設定課題 ->
a – 提示文の要点を2文でまとめてください。
b – 提示文について次の問いに答えてください。
(i) 「モデューロX」がマイナーチェンジを受けたのはいつですか?
(ii) 今回の新旧比較試乗の対象となったのはどちらのモデルですか?
(iii) 現行二代目フリードが発売されたのはいつですか?

提示文 ->
•••••

ホンダのコンパクトミニバン「フリード」をベースとしたホンダアクセスのコンプリートモデル「モデューロX」が2020年5月28日、ベース車より約7ヵ月遅れてマイナーチェンジを受けた。
同モデルには1.5L直4直噴DOHC i-VTECエンジン+CVTを搭載する「フリードモデューロXホンダセンシング」と、1.5L直4アトキンソンサイクルDOHC i-VTECエンジン+「i-DCD」(7速DCT+1モーター)を搭載する「フリードハイブリッドモデューロXホンダセンシング」が設定されている。
今回はそのうち後者に新旧比較試乗。ホンダアクセス本社のある埼玉県新座市周辺の一般道と高速道路に加え、マイナーチェンジ後のモデルについては箱根のワインディングなどでも試乗した。
REPORT●遠藤正賢(ENDO Masakatsu)
PHOTO●遠藤正賢、本田技研工業、ホンダアクセス
現行二代目フリードは2016年9月に発売されたが、その頃よりファミリーカーとして走りの完成度は高く、乗り心地とハンドリングのバランスに優れていた。
それが故と言うべきか、2019年10月のマイナーチェンジでも、走りの変更点は多くなく、サスペンションのチューニングに関しても「変更する方向で開発は行ったが、結局元のままがベストということになった」(開発担当者)のだという。

•••••

データ部 ->

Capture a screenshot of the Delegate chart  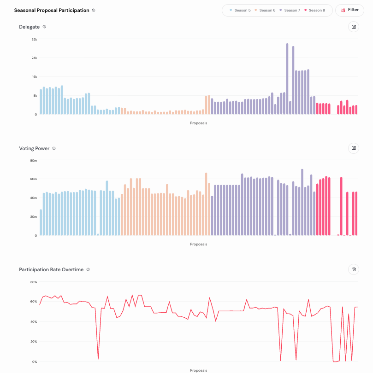[354, 27]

•••••

課題別回答 ->
a – ホンダアクセスのコンプリートモデル「フリード モデューロX」は2020年5月28日、ベース車より約7ヵ月遅れてマイナーチェンジを受け、今回はそのハイブリッド版で新旧比較試乗が行われた。ベースとなる現行二代目フリードは2016年9月の発売当初から乗り心地とハンドリングのバランスに優れており、2019年10月のマイナーチェンジでも走りの変更点は多くなかった。

b –
(i) 2020年5月28日
(ii) 「フリードハイブリッドモデューロXホンダセンシング」
(iii) 2016年9月